Câmara de Vereadores de Guaíba

PARECER JURÍDICO

PROCESSO : Projeto de Lei do Legislativo n.º 035/2020
PROPONENTE : Ver.ª Claudinha Jardim
     
PARECER : Nº 102/2020
REQUERENTE : #REQUERENTE#

"Institui o programa municipal de transparência e combate à corrupção para atuação no âmbito do controle externo da atividade pública no município de Guaíba"

1. Relatório

A Vereadora Claudinha Jardim apresentou o Projeto de Lei nº 035/2020 à Câmara Municipal, objetivando instituir o Programa Municipal de Transparência e Combate à Corrupção, para atuação no âmbito do controle externo da atividade pública no Município de Guaíba. A proposição foi encaminhada a esta Procuradoria Jurídica pela Presidente da Câmara Municipal para análise com fulcro no art. 105 do Regimento Interno.

2. MÉRITO

Preliminarmente, verifica-se que a norma inscrita no artigo 105 do Regimento Interno da Câmara Municipal de Guaíba outorga ao Presidente do Legislativo a possibilidade de devolução ao autor de proposições maculadas por manifesta inconstitucionalidade (art. 105, II), alheias à competência da Câmara (art. 105, I) ou de caráter pessoal (art. 105, III). Solução similar é encontrada no Regimento Interno da Câmara dos Deputados (art. 137, § 1º) – parlamento em que o controle vem sendo exercido – e no Regimento Interno do Senado Federal (art. 48, XI – em que a solução é o arquivamento) e em diversos outros regimentos de casas legislativas pátrias.

A doutrina trata do sentido da norma jurídica inscrita no art. 105 do Regimento Interno caracterizando-o como um controle de constitucionalidade político ou preventivo, sendo tal controle exercido dentro do Parlamento, através de exame perfunctório pela Presidência da Mesa Diretora, considerado controle preventivo de constitucionalidade interno, antes que a proposição possa percorrer todo o trâmite legislativo. Via de regra, a devolução é efetuada mediante despacho fundamentado da Presidência, indicando o artigo constitucional violado, podendo o autor recorrer da decisão ao Plenário (art. 105, parágrafo único).

_Enunciado da tarefa:_ Dê continuidade ao parecer jurídico sobre o Projeto de Lei nº 035/2020, começando logo após a última frase apresentada.

_Registros de dados:_
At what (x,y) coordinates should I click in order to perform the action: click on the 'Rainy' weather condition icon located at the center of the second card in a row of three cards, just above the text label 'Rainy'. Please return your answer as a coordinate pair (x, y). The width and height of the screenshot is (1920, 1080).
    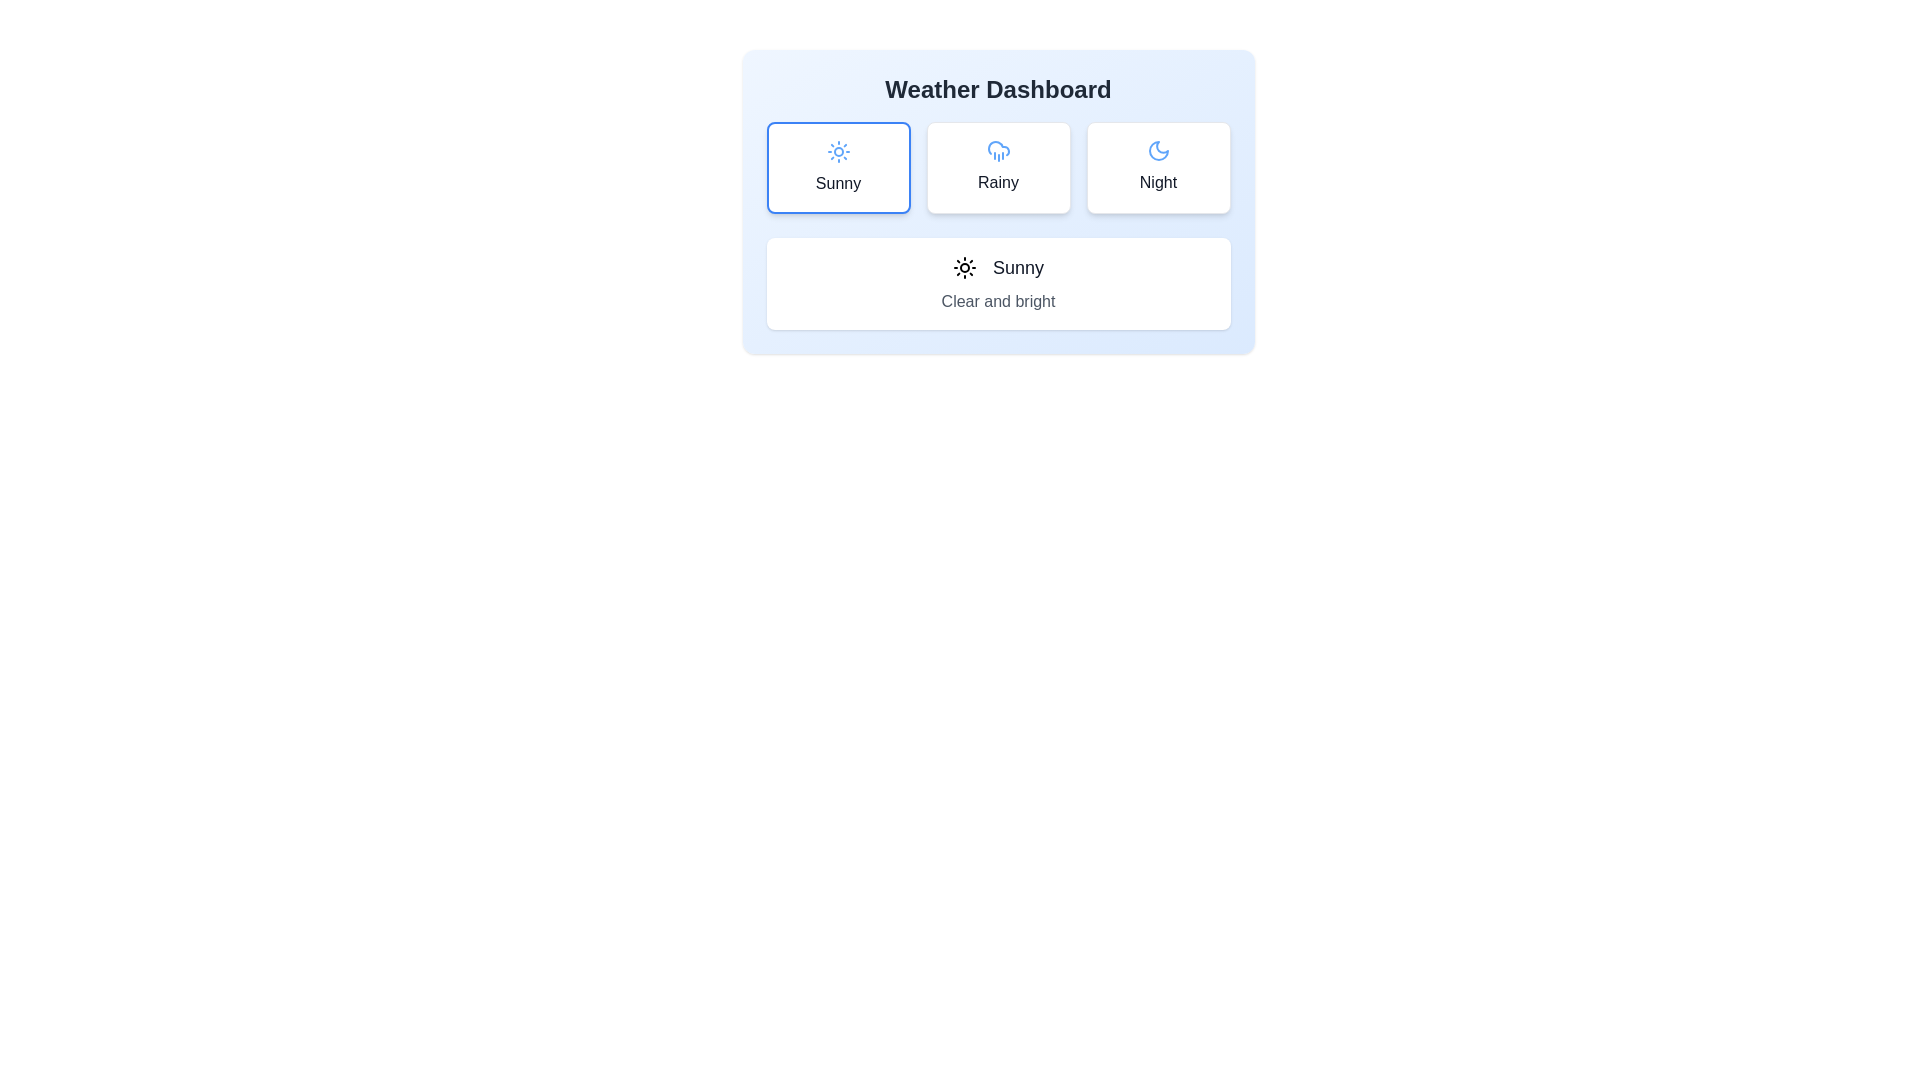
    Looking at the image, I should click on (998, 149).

* * *

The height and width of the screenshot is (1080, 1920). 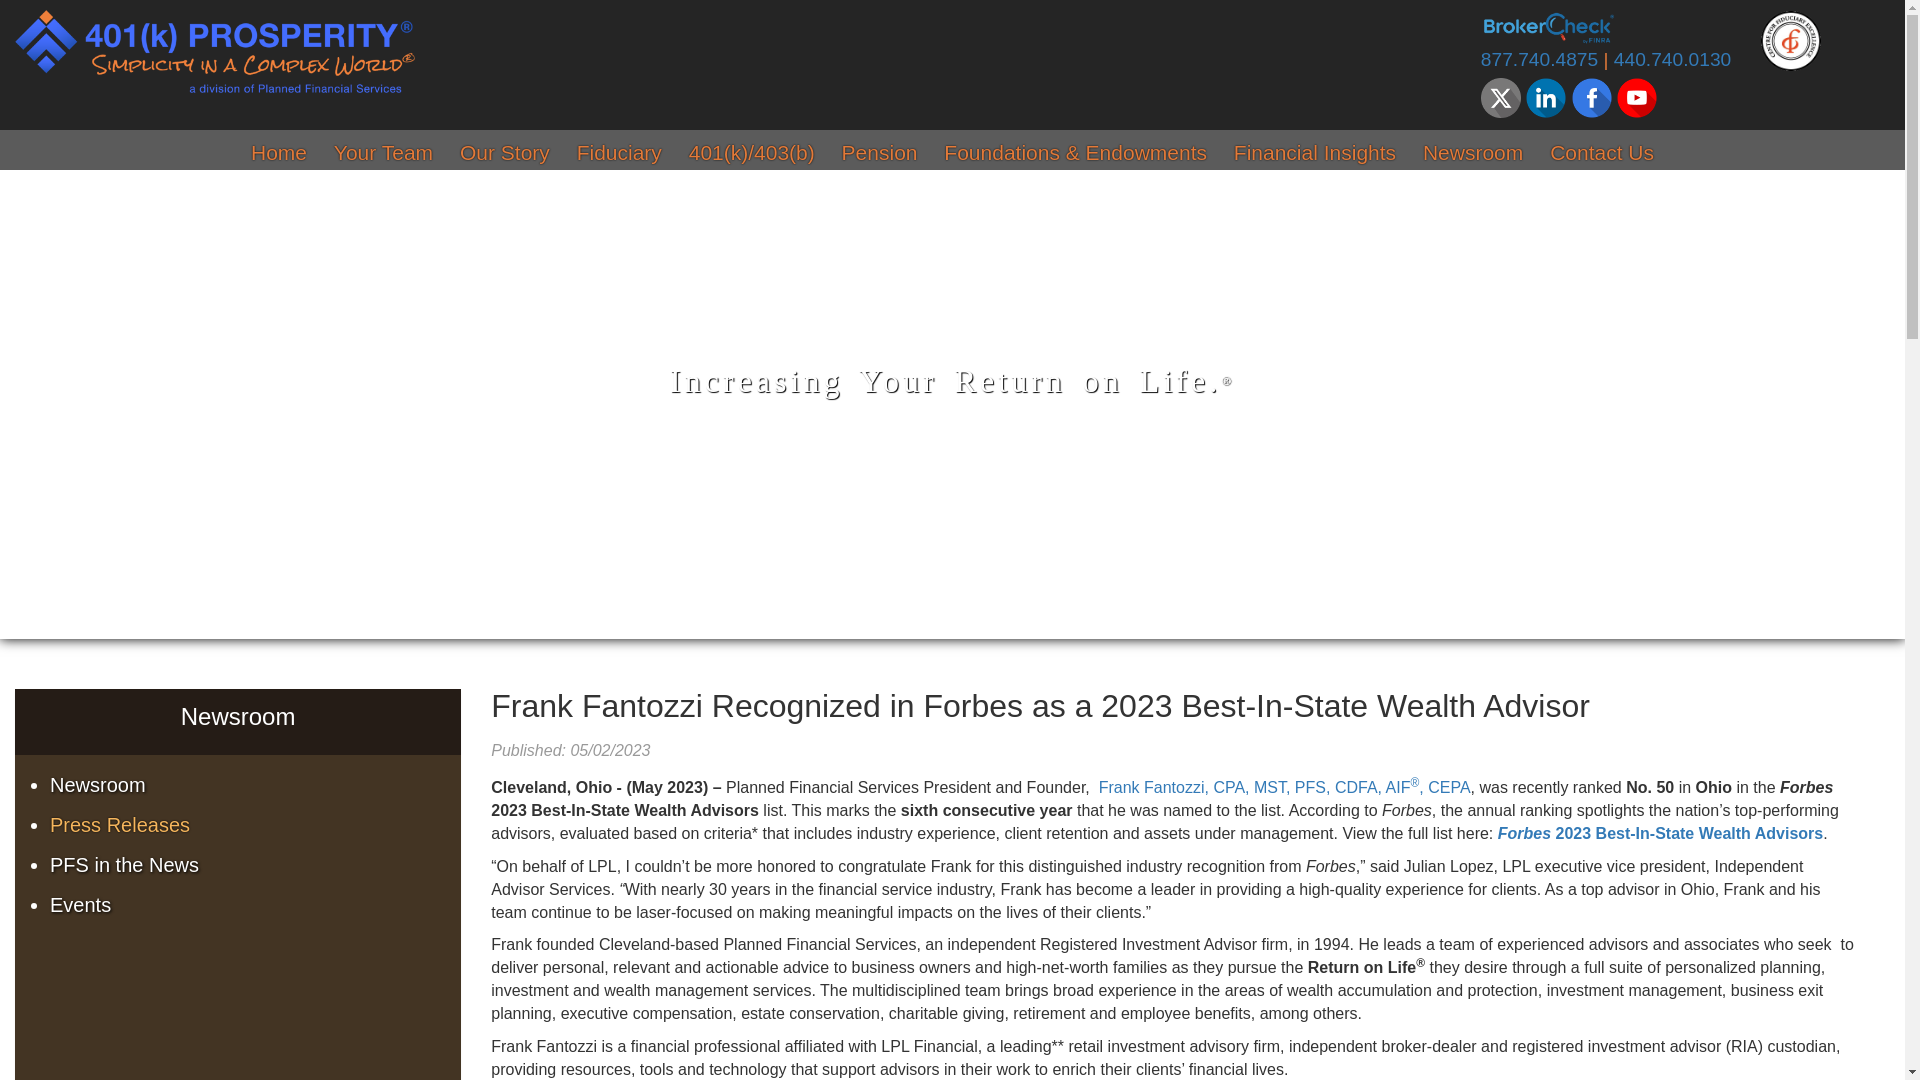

_Resposta:_
Quanto ao conteúdo da matéria proposta, verifica-se que pretende criar um programa municipal de transparência e combate à corrupção, com o fim de articular esforços e implementar ações para a prevenção de possíveis desvios de conduta de agentes públicos e particulares, de modo a fortalecer a transparência dos atos administrativos e o controle dos recursos públicos (art. 1º). Para tanto, a proposição institui o Conselho Municipal de Transparência e Combate à Corrupção, órgão colegiado e consultivo vinculado à Secretaria Municipal de Governo (art. 2º), ao qual competirá exercer diversas competências relativas ao controle da função administrativa nos aspectos de legalidade e de eficiência (art. 3º), ações que, inclusive, já estão no campo da função fiscalizadora do Poder Legislativo Municipal.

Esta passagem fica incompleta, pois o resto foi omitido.